Este cuadro de Paul Delvaux (La Venus dormida, 1944) siempre nos subyugó de una extraña manera. Ya desde la adolescencia nos incitaba a una callada sensualidad fría, distante, una especie de carnalidad de mármol.
Entre arquitecturas clásicas, circundadas por montañas híspidas y lunares, bajo una noche que refulge metálica y eterna, los desnudos parecen alternarse de una manera lánguidamente enrevesada. Desnudos que duermen y desnudos que gritan o aclaman, en una yuxtaposición con perspectiva diagonal.
Aparentemente ajenos, en la parte izquierda, una mujer, atractiva, elegante, de fino cutis sutilmente fantasmal (la mujer que siempre nos sedujo con tierna violencia, quizá por ser el único cuerpo vestido), parece dialogar tranquilamente con el alto esqueleto.
Nos da la sensación, incluso, de que la mujer parece invitar al cadáver a entrar en el santuario de helada sensualidad para que sea el protagonista de este singular templo donde las Venus se entregan a sus privados deleites femeninos.

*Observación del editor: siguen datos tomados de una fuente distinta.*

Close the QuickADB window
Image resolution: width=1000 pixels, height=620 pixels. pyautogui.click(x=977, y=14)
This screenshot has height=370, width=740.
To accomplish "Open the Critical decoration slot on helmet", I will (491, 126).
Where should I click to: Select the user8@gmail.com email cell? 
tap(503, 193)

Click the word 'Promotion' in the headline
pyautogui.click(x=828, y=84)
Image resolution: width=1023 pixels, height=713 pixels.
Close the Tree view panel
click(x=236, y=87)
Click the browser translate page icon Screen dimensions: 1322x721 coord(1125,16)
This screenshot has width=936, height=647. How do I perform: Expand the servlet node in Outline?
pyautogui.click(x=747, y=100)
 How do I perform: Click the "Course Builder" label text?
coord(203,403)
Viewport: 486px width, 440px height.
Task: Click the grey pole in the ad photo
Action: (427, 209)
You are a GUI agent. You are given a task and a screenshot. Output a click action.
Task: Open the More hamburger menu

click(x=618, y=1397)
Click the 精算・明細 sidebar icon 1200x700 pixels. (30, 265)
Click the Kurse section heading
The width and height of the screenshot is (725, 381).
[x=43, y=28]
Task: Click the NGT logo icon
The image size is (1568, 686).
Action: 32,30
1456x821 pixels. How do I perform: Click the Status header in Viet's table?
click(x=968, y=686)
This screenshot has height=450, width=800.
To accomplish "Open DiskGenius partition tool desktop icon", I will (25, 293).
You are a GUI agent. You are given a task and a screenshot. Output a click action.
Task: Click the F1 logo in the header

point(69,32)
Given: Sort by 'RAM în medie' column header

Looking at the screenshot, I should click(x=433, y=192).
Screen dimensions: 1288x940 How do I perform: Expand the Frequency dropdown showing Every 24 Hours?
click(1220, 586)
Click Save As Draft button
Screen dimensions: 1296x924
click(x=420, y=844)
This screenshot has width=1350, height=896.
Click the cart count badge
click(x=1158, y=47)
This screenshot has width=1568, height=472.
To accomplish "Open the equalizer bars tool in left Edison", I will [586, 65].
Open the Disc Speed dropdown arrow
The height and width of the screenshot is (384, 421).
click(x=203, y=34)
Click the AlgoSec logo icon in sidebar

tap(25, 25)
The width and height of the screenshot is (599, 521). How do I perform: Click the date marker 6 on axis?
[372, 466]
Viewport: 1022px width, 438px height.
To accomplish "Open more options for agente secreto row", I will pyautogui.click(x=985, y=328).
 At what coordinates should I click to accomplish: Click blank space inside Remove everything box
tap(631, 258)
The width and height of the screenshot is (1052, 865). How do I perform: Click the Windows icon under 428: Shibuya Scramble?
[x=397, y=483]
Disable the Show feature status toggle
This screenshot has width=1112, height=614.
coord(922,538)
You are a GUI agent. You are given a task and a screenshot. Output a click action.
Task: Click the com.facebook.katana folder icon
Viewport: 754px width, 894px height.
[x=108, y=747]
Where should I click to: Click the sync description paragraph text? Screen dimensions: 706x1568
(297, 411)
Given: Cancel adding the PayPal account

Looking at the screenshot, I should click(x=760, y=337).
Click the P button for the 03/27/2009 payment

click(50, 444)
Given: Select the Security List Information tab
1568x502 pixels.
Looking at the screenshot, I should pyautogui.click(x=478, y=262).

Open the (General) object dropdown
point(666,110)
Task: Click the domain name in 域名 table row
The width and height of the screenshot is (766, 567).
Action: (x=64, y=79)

No sabemos por qué, siempre se nos ocurrió pensar que ese esqueleto era masculino. Quizá porque es la única manera no violenta de entrar en el cuadro. De alguna manera parece que asistimos a algo íntimo e indescifrable de la mujer (en su desnudez, en su grito, en su sueño, en su lascivia) que no tenemos derecho a presenciar. Es el lado oculto del sexo contrario que nunca conoceremos, pero… que al identificarnos con el esqueleto galante, ya entramos, se nos permite, en el templo sagrado del misterio de Venus, seguros, esta vez, de desentrañar el enigma.
Podemos, al fin, practicar un prolongado y extasiado vouyerismo de manera serena y devota. Aquí, en este escenario bello y siniestro, que nos recuerda más al interior de un palacio antiguo que al espacio exterior abierto que en sí representa.
Y entregarnos a la lujuria, mortuoria quizá, en esta trasnochada (y translúcida) promesa de festín de bacanal y muerte, en una conjunción pacífica y duradera entre Eros y Tánatos. Un burdel de diosas donde la muerte besa el alma de la carne.